> **GIVEN EXERCISE**: Continue the account below of redesigning the Olympus engine for the TSR.2, picking up right after its final sentence.

> **QUOTED TEXT**:
Back in 1952 English Electric’s designer, Freddie Page — later Sir Frederick Page, chairman of the British Aerospace Aircraft Group — came to ask me about prospects for replacing the Avon with the Olympus in advanced versions of Canberra and Lightning. The Avon used in these aircraft was clearly going to run out of steam long before the bigger Olympus, and moreover the latter’s higher pressure-ratio, for remarkably low weight, gave a much better specific fuel consumption. I told Page that the Olympus was good for Mach 1.8, but that above that Mach number the aluminium compressor would have to be redesigned in titanium because of the very high temperature.
Thus in 1958 the embryonic form of TSR.2 was born. This was the start of a so-called ‘weapon system concept’ which, in my view, has cost the RAF and this country dearly because of resulting delays and escalating costs, resulting in fewer aircraft for vastly greater prices. One of the demands made for TSR.2 was that the aircraft should be able to fly at its maximum Mach number of 2.2 for a full 45 minutes. This meant a total redesign of the Olympus in high-temperature materials able to soak at the Mach 2.2 ambient conditions (which had previously been met only for about a minute at a time, outside the USA). It was also evident that the engine would need a lot more thrust, as well as a reheat system (afterburner) capable of being fully modulated over the entire range of augmentation, instead of being a mere on/off device as had previous British afterburners. This in turn led to the demand for a complicated system to control the nozzle as it varied in area over a range of 50%, with variable profile leading, in the Mach 2.2 regime, to a large expanding final section to accelerate the supersonic jet.

> **STORED ROWS**:
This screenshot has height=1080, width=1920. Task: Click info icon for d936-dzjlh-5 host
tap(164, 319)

--

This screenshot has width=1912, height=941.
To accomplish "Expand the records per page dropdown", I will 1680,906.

---

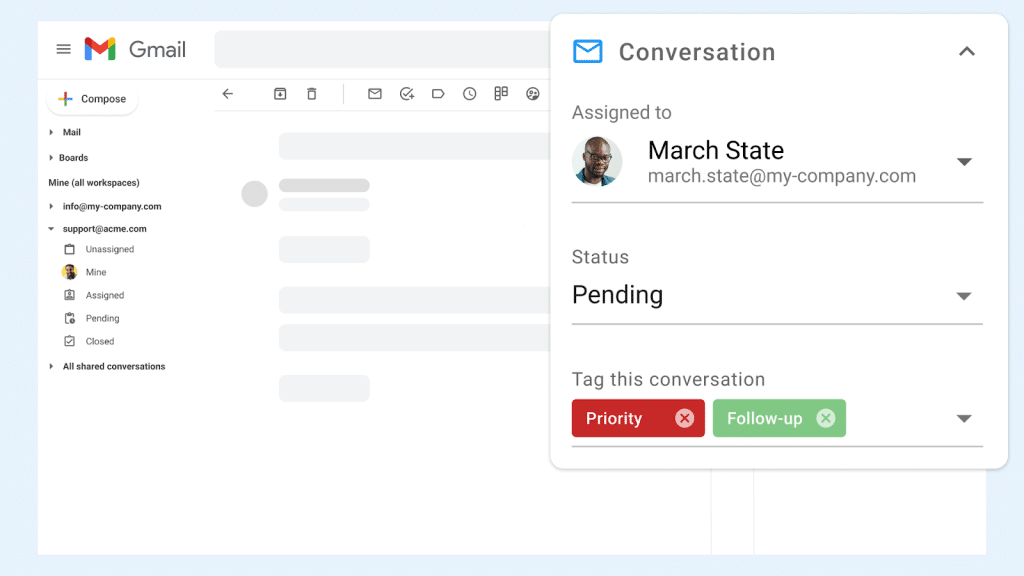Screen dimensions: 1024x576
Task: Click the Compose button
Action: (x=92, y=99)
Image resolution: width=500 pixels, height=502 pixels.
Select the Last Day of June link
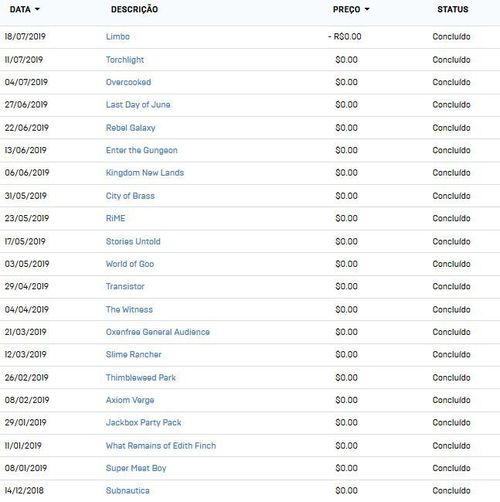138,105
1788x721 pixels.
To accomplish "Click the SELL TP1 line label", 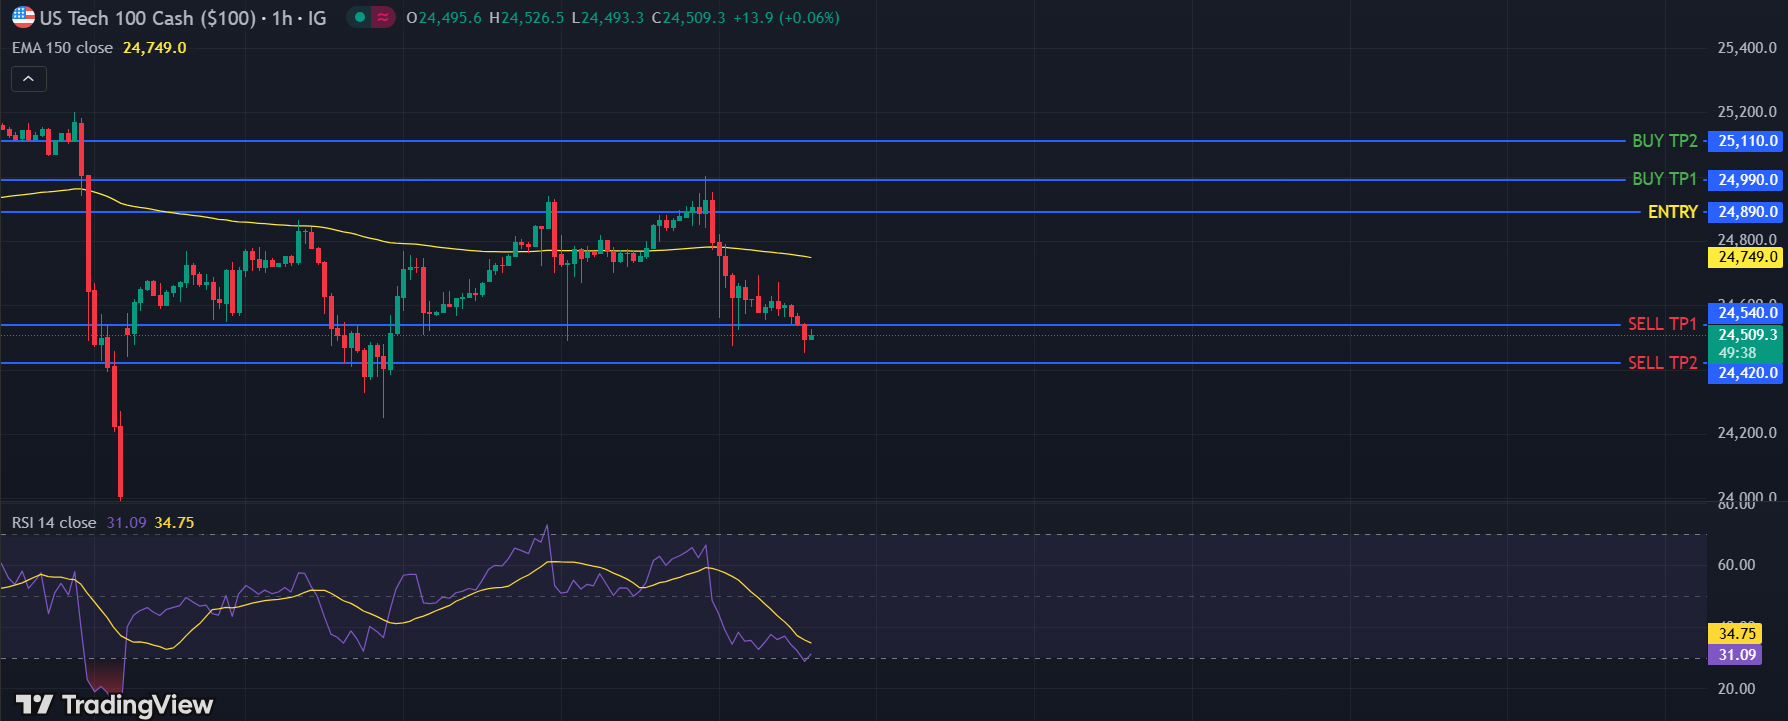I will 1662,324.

> **ANSWER TO THIS PROBLEM**:
Also demanded was an operational radius of 1,000 nautical miles. I met the Vice-Chief of Air Staff, Sir Geoffrey Tuttle, on the Folland airfield at Hamble. I asked him ‘Geoffrey, why do you insist on a 1,000-mile range? It is clearly a number carved out of the sky. Do you realize that the final 100 miles will cost you something like a million pounds a mile for engineering development?’ (That was certainly an underestimate.) He waved his arms in a gesture of despair, and we just went on with what proved to be pouring effort and money down the drain. I had already formed the view that the fresh arrivals of brilliant and dedicated young RAF officers in the Operational Requirements branch tended to justify their existence by changing, usually upwards, the numbers cranked into official specifications. As they stay for five years, while each major programme today takes 10, continuity is lost. Though it is nothing like as ludicrous as the life of governments — to say nothing of ministers — this short timescale makes it impossible to collaborate with the same experienced team throughout a major project.
I am totally unconvinced of the merits of multirole all-can-do aircraft, and even less convinced of the need for everything to do Mach 2. The Harrier has proved so useful because it escaped the British-style weapon system concept. The engine came first, and there was no question of Mach 2. Thus there was always a body of opinion in the RAF that this is a very pedestrian and not very useful aircraft. This opinion ceased to be fashionable after the Falklands campaign.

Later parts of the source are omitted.